> _Dataset excerpts_:
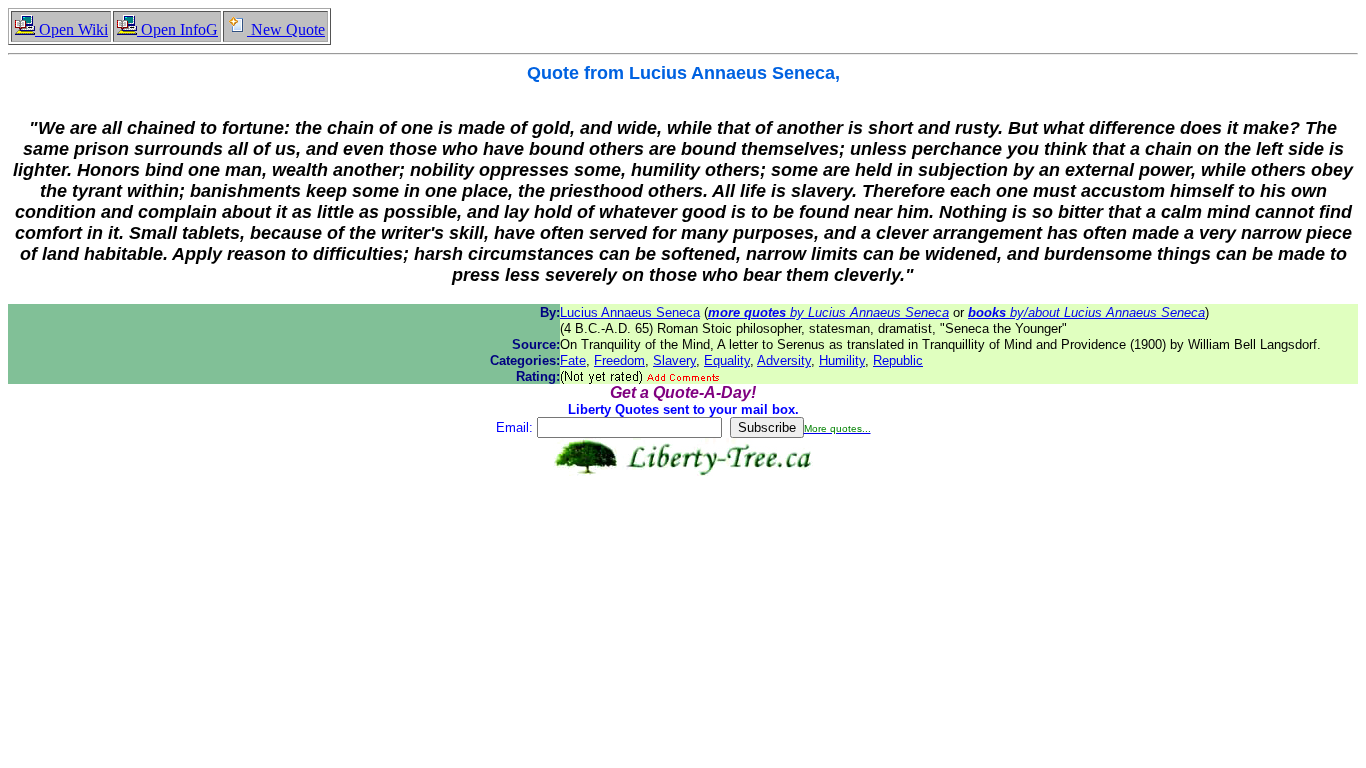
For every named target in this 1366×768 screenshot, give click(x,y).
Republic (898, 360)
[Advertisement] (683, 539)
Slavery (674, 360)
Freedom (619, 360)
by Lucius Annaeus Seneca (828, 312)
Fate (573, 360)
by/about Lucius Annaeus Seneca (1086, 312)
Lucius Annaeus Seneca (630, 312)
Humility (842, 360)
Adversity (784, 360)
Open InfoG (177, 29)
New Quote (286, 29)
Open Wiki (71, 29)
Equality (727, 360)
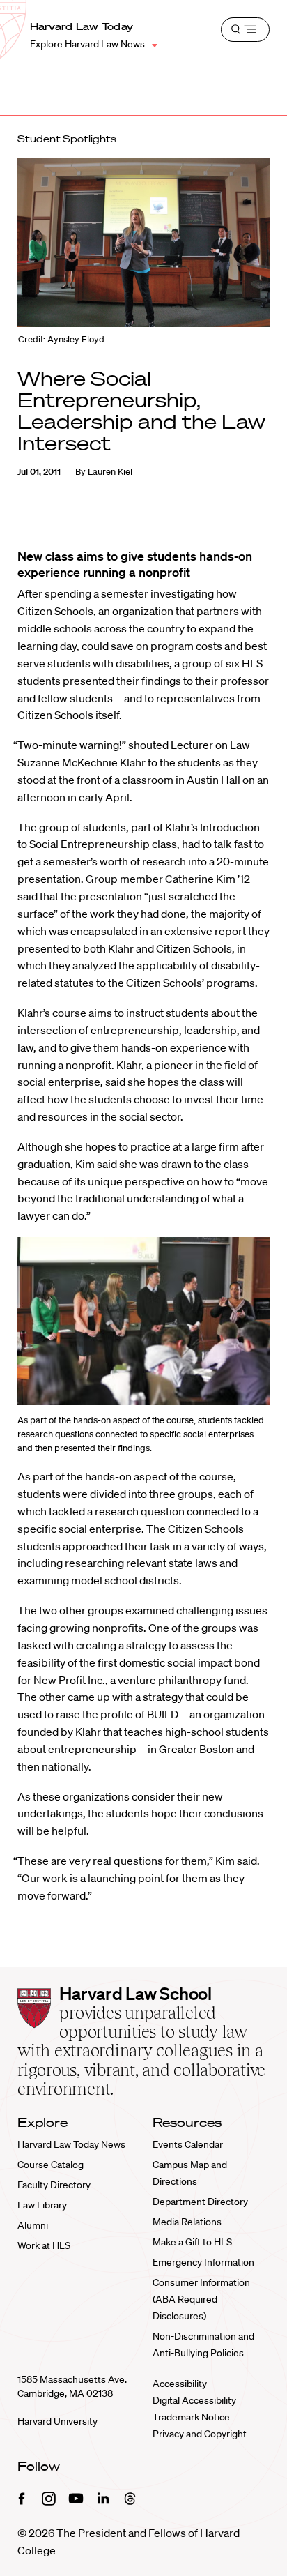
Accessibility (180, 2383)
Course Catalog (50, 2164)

--

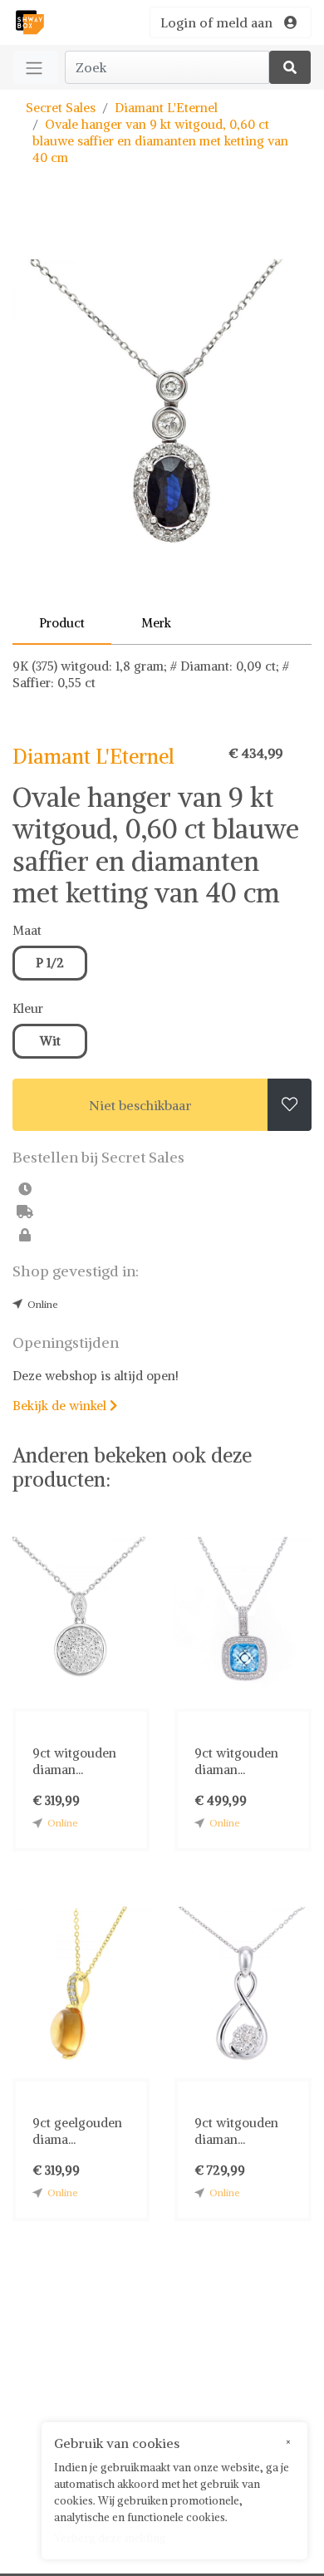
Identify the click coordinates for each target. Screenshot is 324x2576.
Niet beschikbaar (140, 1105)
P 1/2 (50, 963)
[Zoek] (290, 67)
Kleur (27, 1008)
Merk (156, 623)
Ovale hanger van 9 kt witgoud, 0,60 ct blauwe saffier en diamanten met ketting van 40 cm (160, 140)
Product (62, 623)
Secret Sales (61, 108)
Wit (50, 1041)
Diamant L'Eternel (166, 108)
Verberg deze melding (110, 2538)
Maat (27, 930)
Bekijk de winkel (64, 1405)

> _What needs to be done_: Within the records, on how many lines does the word "Lucius" appear? Provide the number alone.

> _Answer to this exercise_: 3